> **DATA PROVIDED**
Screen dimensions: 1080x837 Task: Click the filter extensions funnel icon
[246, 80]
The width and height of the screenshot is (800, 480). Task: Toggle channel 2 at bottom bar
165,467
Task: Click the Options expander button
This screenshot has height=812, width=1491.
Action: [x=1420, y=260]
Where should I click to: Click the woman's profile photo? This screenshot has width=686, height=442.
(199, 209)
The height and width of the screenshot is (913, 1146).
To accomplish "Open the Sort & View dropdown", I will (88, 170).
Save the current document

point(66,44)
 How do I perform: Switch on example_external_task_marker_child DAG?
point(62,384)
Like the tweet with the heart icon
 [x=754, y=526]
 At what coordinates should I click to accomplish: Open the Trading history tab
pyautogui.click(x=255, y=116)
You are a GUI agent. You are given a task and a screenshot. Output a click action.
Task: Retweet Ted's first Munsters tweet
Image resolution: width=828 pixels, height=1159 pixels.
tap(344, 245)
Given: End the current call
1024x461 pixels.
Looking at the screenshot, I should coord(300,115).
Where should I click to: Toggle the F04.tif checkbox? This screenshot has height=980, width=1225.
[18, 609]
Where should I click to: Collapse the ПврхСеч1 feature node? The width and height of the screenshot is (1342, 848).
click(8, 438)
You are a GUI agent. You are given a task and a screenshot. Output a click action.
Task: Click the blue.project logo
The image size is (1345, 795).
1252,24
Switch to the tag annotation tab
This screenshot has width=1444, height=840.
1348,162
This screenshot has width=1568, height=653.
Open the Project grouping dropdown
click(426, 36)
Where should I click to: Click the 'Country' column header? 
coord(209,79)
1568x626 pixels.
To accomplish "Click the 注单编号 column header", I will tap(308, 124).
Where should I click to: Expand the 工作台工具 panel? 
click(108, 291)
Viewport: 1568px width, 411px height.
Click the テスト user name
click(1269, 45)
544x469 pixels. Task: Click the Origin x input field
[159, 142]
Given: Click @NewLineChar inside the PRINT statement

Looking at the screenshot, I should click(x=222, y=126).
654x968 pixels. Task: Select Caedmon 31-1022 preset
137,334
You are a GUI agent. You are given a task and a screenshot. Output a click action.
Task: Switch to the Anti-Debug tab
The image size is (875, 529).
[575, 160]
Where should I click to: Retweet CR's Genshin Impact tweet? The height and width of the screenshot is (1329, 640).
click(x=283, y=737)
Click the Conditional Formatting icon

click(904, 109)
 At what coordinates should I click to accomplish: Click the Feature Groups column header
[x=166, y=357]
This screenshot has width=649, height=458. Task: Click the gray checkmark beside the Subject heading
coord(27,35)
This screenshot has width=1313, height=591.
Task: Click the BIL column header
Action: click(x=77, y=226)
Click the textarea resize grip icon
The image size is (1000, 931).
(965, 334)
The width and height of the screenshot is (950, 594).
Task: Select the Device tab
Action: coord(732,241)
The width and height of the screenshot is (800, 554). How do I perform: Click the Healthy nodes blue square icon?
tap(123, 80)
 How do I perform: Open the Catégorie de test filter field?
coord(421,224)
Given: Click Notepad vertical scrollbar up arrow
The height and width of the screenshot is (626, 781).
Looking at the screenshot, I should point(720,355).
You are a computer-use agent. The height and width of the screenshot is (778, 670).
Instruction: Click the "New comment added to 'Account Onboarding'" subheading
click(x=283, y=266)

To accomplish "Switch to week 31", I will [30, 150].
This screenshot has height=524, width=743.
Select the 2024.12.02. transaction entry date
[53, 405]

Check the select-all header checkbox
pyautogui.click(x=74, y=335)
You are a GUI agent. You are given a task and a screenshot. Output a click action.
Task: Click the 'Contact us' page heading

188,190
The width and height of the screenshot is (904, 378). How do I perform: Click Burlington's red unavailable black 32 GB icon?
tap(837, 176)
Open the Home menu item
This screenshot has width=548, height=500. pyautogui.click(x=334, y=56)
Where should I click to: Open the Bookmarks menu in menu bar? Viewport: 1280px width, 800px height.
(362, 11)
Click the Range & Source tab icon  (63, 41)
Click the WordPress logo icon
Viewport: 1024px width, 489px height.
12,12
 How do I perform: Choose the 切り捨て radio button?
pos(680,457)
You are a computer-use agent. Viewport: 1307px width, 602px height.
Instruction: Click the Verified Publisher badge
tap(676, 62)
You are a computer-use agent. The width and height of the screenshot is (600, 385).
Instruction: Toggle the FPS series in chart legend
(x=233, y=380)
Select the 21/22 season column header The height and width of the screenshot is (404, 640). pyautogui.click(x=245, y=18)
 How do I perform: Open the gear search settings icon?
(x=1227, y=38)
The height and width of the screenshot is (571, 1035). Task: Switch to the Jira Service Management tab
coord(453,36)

> **TASK STATEMENT**
Transcribe the entries exactly, and make each line match the original.

> **RESPONSE TO THIS EXERCISE**
Screen dimensions: 1080x837 Task: Click the filter extensions funnel icon
[246, 80]
The width and height of the screenshot is (800, 480). Task: Toggle channel 2 at bottom bar
165,467
Task: Click the Options expander button
This screenshot has height=812, width=1491.
Action: [x=1420, y=260]
Where should I click to: Click the woman's profile photo? This screenshot has width=686, height=442.
(199, 209)
The height and width of the screenshot is (913, 1146).
To accomplish "Open the Sort & View dropdown", I will (88, 170).
Save the current document

point(66,44)
 How do I perform: Switch on example_external_task_marker_child DAG?
point(62,384)
Like the tweet with the heart icon
 [x=754, y=526]
 At what coordinates should I click to accomplish: Open the Trading history tab
pyautogui.click(x=255, y=116)
You are a GUI agent. You are given a task and a screenshot. Output a click action.
Task: Retweet Ted's first Munsters tweet
Image resolution: width=828 pixels, height=1159 pixels.
tap(344, 245)
Given: End the current call
1024x461 pixels.
Looking at the screenshot, I should coord(300,115).
Where should I click to: Toggle the F04.tif checkbox? This screenshot has height=980, width=1225.
[18, 609]
Where should I click to: Collapse the ПврхСеч1 feature node? The width and height of the screenshot is (1342, 848).
click(8, 438)
You are a GUI agent. You are given a task and a screenshot. Output a click action.
Task: Click the blue.project logo
The image size is (1345, 795).
1252,24
Switch to the tag annotation tab
This screenshot has width=1444, height=840.
1348,162
This screenshot has width=1568, height=653.
Open the Project grouping dropdown
click(426, 36)
Where should I click to: Click the 'Country' column header? 
coord(209,79)
1568x626 pixels.
To accomplish "Click the 注单编号 column header", I will tap(308, 124).
Where should I click to: Expand the 工作台工具 panel? 
click(108, 291)
Viewport: 1568px width, 411px height.
Click the テスト user name
click(1269, 45)
544x469 pixels. Task: Click the Origin x input field
[159, 142]
Given: Click @NewLineChar inside the PRINT statement

Looking at the screenshot, I should click(x=222, y=126).
654x968 pixels. Task: Select Caedmon 31-1022 preset
137,334
You are a GUI agent. You are given a task and a screenshot. Output a click action.
Task: Switch to the Anti-Debug tab
The image size is (875, 529).
[575, 160]
Where should I click to: Retweet CR's Genshin Impact tweet? The height and width of the screenshot is (1329, 640).
click(x=283, y=737)
Click the Conditional Formatting icon

click(904, 109)
 At what coordinates should I click to accomplish: Click the Feature Groups column header
[x=166, y=357]
This screenshot has width=649, height=458. Task: Click the gray checkmark beside the Subject heading
coord(27,35)
This screenshot has width=1313, height=591.
Task: Click the BIL column header
Action: click(x=77, y=226)
Click the textarea resize grip icon
The image size is (1000, 931).
(965, 334)
The width and height of the screenshot is (950, 594).
Task: Select the Device tab
Action: coord(732,241)
The width and height of the screenshot is (800, 554). How do I perform: Click the Healthy nodes blue square icon?
tap(123, 80)
 How do I perform: Open the Catégorie de test filter field?
coord(421,224)
Given: Click Notepad vertical scrollbar up arrow
The height and width of the screenshot is (626, 781).
Looking at the screenshot, I should point(720,355).
You are a computer-use agent. The height and width of the screenshot is (778, 670).
Instruction: Click the "New comment added to 'Account Onboarding'" subheading
click(x=283, y=266)

To accomplish "Switch to week 31", I will [30, 150].
This screenshot has height=524, width=743.
Select the 2024.12.02. transaction entry date
[53, 405]

Check the select-all header checkbox
pyautogui.click(x=74, y=335)
You are a GUI agent. You are given a task and a screenshot. Output a click action.
Task: Click the 'Contact us' page heading

188,190
The width and height of the screenshot is (904, 378). How do I perform: Click Burlington's red unavailable black 32 GB icon?
tap(837, 176)
Open the Home menu item
This screenshot has width=548, height=500. pyautogui.click(x=334, y=56)
Where should I click to: Open the Bookmarks menu in menu bar? Viewport: 1280px width, 800px height.
(362, 11)
Click the Range & Source tab icon  (63, 41)
Click the WordPress logo icon
Viewport: 1024px width, 489px height.
12,12
 How do I perform: Choose the 切り捨て radio button?
pos(680,457)
You are a computer-use agent. Viewport: 1307px width, 602px height.
Instruction: Click the Verified Publisher badge
tap(676, 62)
You are a computer-use agent. The width and height of the screenshot is (600, 385).
Instruction: Toggle the FPS series in chart legend
(x=233, y=380)
Select the 21/22 season column header The height and width of the screenshot is (404, 640). pyautogui.click(x=245, y=18)
 How do I perform: Open the gear search settings icon?
(x=1227, y=38)
The height and width of the screenshot is (571, 1035). Task: Switch to the Jira Service Management tab
coord(453,36)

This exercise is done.